> _YOUR GOAL_:
From the entries below, output the line with "Datenschutz (210, 2528)" and each following line up to and including the line with "Low Poly Sleeping Puppy (49, 1944)", exactly as written.

> _RECORDS FOR THIS EXERCISE_:
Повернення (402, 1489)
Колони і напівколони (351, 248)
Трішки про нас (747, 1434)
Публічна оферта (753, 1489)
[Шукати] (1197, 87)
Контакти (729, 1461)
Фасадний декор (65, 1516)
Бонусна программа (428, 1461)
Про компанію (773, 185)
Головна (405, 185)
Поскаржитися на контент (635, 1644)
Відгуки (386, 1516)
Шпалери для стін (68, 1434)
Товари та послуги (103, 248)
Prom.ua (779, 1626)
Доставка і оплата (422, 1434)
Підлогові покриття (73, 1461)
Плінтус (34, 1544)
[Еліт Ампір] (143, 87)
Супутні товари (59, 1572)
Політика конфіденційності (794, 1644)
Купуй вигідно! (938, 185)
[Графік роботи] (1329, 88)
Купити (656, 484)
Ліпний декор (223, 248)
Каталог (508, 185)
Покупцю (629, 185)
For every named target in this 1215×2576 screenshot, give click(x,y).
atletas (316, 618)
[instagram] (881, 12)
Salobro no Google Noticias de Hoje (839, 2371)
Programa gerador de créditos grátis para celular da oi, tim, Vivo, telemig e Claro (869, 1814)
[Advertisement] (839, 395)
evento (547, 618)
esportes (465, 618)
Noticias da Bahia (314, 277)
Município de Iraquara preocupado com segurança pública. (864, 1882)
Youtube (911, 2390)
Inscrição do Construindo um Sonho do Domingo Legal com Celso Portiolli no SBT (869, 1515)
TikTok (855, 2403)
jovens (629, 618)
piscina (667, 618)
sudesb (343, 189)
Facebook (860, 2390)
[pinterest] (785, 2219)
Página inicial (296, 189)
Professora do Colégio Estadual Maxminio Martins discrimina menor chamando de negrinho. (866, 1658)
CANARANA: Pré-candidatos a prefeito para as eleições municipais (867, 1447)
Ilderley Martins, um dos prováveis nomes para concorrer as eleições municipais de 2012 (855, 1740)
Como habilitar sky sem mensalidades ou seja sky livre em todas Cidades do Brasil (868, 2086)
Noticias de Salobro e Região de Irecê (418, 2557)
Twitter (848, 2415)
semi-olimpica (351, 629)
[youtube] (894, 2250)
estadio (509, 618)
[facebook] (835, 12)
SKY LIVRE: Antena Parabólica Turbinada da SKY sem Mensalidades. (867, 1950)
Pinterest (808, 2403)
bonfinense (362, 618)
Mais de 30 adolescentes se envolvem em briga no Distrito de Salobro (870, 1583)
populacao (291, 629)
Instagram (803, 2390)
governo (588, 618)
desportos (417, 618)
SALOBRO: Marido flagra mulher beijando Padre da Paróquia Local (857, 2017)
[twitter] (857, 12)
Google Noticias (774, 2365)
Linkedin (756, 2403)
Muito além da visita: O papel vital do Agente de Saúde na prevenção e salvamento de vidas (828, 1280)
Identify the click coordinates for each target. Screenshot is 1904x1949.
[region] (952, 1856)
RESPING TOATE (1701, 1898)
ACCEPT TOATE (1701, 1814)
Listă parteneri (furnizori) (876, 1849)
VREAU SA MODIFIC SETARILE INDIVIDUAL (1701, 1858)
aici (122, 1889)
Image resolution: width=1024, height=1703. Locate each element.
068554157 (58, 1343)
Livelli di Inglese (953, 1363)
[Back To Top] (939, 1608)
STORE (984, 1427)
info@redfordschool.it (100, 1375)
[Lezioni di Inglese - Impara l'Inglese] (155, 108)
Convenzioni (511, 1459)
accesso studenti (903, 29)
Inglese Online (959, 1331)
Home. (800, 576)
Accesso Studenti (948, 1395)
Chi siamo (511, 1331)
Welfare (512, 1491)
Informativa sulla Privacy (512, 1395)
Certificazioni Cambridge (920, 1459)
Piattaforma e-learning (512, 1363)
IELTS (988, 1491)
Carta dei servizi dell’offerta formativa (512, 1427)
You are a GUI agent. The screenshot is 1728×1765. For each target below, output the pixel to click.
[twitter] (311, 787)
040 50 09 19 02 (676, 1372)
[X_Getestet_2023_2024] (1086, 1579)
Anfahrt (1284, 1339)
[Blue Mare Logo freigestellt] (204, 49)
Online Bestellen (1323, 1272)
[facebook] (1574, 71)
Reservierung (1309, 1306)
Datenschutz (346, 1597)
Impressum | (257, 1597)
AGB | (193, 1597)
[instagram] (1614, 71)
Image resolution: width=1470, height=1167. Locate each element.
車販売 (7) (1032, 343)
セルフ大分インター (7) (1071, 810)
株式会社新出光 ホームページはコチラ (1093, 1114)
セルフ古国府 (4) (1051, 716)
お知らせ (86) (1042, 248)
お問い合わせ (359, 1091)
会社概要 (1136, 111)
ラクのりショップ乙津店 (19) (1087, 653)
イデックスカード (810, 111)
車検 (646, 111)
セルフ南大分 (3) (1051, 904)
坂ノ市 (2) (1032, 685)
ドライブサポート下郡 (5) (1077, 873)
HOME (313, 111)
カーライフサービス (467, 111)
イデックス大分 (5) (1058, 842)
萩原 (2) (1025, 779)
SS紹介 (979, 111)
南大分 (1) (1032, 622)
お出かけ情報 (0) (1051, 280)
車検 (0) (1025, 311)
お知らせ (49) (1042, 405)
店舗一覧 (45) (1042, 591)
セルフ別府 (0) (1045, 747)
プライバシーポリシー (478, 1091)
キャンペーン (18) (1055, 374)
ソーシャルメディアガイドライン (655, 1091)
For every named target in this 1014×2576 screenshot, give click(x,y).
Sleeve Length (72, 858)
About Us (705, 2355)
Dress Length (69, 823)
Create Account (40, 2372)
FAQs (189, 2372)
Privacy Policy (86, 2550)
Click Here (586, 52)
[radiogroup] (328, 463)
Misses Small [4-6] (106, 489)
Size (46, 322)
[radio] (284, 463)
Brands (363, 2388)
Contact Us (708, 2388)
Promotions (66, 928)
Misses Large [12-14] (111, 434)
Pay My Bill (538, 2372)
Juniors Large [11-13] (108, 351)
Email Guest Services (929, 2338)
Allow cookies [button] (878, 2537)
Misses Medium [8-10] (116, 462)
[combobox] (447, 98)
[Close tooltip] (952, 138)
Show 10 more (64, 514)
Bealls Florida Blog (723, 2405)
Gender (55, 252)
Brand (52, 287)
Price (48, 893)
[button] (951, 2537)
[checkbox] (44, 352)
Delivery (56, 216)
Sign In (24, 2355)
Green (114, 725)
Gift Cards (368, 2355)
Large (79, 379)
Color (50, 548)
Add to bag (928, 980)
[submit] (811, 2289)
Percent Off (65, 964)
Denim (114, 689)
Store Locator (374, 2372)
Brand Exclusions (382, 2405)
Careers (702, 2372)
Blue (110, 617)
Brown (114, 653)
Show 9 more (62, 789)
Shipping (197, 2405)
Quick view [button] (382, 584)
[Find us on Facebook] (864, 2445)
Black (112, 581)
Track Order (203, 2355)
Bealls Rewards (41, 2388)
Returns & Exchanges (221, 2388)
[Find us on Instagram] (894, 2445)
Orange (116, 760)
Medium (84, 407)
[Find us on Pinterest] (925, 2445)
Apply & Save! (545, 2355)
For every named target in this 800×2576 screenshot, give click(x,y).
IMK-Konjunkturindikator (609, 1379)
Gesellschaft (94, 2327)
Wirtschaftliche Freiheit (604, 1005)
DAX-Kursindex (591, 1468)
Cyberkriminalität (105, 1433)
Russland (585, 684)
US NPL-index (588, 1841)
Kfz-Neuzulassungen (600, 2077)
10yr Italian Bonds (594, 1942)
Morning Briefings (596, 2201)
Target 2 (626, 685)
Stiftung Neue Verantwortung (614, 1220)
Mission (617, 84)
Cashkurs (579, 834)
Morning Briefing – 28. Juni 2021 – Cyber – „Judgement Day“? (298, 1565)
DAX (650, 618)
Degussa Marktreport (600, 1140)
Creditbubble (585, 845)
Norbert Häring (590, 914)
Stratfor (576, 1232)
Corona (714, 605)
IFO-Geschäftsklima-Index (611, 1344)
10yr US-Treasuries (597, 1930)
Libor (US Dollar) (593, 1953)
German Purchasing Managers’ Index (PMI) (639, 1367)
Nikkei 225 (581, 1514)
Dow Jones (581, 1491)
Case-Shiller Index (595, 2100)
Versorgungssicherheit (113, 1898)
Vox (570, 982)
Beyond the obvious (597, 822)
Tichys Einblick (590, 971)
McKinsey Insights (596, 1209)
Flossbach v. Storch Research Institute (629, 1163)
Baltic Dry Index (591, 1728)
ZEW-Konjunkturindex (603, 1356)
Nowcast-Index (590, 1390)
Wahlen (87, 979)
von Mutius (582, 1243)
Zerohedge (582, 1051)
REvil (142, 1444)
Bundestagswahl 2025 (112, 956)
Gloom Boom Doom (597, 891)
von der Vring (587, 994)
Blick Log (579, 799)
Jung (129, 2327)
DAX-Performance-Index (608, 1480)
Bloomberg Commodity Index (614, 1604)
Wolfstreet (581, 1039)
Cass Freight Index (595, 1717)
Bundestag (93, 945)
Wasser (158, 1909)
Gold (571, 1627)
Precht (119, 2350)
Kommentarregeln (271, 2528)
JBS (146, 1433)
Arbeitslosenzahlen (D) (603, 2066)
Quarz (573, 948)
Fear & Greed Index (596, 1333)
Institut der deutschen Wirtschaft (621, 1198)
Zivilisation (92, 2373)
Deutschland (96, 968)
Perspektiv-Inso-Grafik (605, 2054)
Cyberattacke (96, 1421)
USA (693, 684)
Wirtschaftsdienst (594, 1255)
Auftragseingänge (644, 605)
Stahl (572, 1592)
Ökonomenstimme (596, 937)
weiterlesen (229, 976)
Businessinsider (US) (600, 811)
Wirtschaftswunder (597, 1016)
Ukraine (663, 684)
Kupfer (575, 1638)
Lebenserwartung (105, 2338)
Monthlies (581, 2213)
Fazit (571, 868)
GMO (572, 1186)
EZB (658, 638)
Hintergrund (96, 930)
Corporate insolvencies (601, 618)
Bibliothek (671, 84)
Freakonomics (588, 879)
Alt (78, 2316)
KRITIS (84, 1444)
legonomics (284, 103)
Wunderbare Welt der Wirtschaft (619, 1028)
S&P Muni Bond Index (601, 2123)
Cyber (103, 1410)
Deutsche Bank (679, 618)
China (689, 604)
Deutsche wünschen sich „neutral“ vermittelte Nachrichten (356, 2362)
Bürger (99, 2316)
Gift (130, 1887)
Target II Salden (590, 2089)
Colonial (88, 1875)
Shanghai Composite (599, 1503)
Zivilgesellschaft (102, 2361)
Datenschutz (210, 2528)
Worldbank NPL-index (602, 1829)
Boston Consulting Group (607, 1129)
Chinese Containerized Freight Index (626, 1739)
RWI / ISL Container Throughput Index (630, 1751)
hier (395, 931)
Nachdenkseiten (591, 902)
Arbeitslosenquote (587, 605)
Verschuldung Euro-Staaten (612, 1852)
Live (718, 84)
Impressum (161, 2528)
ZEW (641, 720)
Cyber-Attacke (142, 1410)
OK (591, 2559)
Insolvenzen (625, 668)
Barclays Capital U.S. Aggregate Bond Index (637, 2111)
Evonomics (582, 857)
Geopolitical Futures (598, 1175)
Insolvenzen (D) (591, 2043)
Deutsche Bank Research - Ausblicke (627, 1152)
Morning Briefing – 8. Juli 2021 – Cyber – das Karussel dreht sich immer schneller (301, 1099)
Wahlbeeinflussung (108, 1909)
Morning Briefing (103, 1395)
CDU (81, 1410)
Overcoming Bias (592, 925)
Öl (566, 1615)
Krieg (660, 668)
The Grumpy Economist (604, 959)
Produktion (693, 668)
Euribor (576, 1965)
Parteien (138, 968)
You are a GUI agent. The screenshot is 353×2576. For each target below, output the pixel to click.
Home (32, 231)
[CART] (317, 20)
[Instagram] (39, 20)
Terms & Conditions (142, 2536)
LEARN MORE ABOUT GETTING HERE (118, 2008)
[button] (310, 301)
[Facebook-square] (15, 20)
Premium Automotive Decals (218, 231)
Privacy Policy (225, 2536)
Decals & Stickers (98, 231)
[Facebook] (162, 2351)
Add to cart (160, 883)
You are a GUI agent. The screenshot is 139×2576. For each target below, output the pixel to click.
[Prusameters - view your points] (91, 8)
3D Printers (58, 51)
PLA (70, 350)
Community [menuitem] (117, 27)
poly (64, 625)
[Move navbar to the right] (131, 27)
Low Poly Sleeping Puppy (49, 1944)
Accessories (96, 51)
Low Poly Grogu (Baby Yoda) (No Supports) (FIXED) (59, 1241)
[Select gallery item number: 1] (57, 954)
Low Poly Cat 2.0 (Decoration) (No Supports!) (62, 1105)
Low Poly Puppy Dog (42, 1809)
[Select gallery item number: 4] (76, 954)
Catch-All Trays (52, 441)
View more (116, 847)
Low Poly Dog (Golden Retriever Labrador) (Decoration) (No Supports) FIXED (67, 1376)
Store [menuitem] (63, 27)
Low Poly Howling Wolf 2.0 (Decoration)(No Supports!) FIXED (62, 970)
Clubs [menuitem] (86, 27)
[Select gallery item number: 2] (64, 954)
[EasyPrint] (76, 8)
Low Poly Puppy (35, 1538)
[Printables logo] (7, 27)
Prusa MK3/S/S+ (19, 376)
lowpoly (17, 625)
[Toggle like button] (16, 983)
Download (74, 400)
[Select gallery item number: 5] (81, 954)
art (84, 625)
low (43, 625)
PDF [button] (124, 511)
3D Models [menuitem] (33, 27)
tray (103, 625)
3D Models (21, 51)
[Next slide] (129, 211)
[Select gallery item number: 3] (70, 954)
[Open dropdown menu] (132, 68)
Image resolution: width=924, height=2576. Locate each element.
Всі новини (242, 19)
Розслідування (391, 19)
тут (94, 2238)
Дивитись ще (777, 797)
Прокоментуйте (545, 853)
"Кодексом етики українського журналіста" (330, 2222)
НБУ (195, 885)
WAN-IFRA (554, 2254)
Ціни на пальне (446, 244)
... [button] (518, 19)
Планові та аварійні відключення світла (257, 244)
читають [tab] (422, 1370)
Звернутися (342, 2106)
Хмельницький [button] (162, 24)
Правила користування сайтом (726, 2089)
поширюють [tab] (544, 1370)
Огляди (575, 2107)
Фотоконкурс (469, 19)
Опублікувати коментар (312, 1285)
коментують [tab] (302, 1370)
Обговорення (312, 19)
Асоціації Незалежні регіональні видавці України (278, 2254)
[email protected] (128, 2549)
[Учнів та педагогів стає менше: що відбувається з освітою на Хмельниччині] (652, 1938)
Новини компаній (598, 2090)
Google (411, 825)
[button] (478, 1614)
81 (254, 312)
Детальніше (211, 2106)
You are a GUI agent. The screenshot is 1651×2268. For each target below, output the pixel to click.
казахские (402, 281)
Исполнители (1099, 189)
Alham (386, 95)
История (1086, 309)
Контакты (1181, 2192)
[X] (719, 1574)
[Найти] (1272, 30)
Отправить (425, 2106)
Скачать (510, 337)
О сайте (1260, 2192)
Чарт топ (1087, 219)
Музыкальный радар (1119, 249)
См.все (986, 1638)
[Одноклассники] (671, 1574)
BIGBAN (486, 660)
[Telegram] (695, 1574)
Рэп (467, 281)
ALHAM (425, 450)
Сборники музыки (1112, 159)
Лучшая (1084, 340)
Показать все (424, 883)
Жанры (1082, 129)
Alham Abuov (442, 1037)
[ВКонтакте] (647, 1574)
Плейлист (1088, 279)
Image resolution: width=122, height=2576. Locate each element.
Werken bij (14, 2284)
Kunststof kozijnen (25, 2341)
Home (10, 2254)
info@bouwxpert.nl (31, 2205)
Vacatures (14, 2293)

> _PROBLEM SOLUTION_:
Datenschutz (210, 2528)
Worldbank NPL-index (602, 1829)
Boston Consulting Group (607, 1129)
Chinese Containerized Freight Index (626, 1739)
RWI / ISL Container Throughput Index (630, 1751)
hier (395, 931)
Nachdenkseiten (591, 902)
Arbeitslosenquote (587, 605)
Verschuldung Euro-Staaten (612, 1852)
Live (718, 84)
Impressum (161, 2528)
ZEW (641, 720)
Cyber-Attacke (142, 1410)
OK (591, 2559)
Insolvenzen (625, 668)
Barclays Capital U.S. Aggregate Bond Index (637, 2111)
Evonomics (582, 857)
Geopolitical Futures (598, 1175)
Insolvenzen (D) (591, 2043)
Deutsche Bank Research - Ausblicke (627, 1152)
Morning Briefing – 8. Juli 2021 – Cyber – das Karussel dreht sich immer schneller (301, 1099)
Wahlbeeinflussung (108, 1909)
Morning Briefing (103, 1395)
CDU (81, 1410)
Overcoming Bias (592, 925)
Öl (566, 1615)
Krieg (660, 668)
The Grumpy Economist (604, 959)
Produktion (693, 668)
Euribor (576, 1965)
Parteien (138, 968)
You are a GUI agent. The screenshot is 353×2576. For each target below, output the pixel to click.
Home (32, 231)
[CART] (317, 20)
[Instagram] (39, 20)
Terms & Conditions (142, 2536)
LEARN MORE ABOUT GETTING HERE (118, 2008)
[button] (310, 301)
[Facebook-square] (15, 20)
Premium Automotive Decals (218, 231)
Privacy Policy (225, 2536)
Decals & Stickers (98, 231)
[Facebook] (162, 2351)
Add to cart (160, 883)
You are a GUI agent. The screenshot is 139×2576. For each target below, output the pixel to click.
[Prusameters - view your points] (91, 8)
3D Printers (58, 51)
PLA (70, 350)
Community [menuitem] (117, 27)
poly (64, 625)
[Move navbar to the right] (131, 27)
Low Poly Sleeping Puppy (49, 1944)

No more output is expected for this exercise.